Over the last few centuries, magic has developed a bad reputation—thanks to the unsavory tactics of shady practitioners, and to a successful propaganda campaign on the part of religion and science, which denigrated magic as backward, irrational, and "primitive." In Magic, however, the Oxford professor of archaeology Chris Gosden restores magic to its essential place in the history of the world—revealing it to be an enduring element of human behavior that plays an important role for individuals and cultures. From the curses and charms of ancient Greek, Roman, and Jewish magic, to the shamanistic traditions of Eurasia, indigenous America, and Africa; from the alchemy of the Renaissance to the condemnation of magic in the colonial period and the mysteries of modern quantum physics—Gosden's startling, fun, and colorful history supplies a missing chapter of the story of our civilization.

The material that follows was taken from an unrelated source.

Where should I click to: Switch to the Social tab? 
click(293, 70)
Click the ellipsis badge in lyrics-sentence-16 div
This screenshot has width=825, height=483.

Drawing on decades of research around the world—touching on the first known horoscope, a statue ordered into exile, and the mystical power of tattoos—Gosden shows what magic can offer us today, and how we might use it to rethink our relationship with the world. Magic is an original, singular, and sweeping work of scholarship, and its revelations will leave a spell on the reader.
PUBLISHERS WEEKLY
Oxford University archaeology professor Gosden (Prehistory: A Very Short Introduction) delivers a sophisticated and wide-ranging study of the role of magic in human history. He explores the differences between magic, religion, and science as methods of facilitating human communication with the universe, and examines prehistoric cave art; the complex dynamic between magic and miracles in Jewish, Greek, and Roman settlements between 1000 BCE and 1000 CE; the role of gods and divination in Mesopotamia; Chinese beliefs in a portal between the worlds of the living and the dead that could be used to obtain help from deceased ancestors; and the development of shamanism in the Eurasian steppe. European societies have practiced many forms of magic throughout history, according to Gosden, including astrology, the symbolic placement of artifacts on the landscape (Stonehenge), and the transformation and creation of potent objects. Gosden also explores the use of magic in colonized Africa, Australia, and the Americas, and looks at how spiritualism, the Wiccan movement, and the growing importance of ecology have become important expressions of magic since the 19th century. Though dense and scholarly, Gosden's meticulous account offers many intriguing glimpses of early human societies. Readers with a deep interest in human belief systems will be captivated.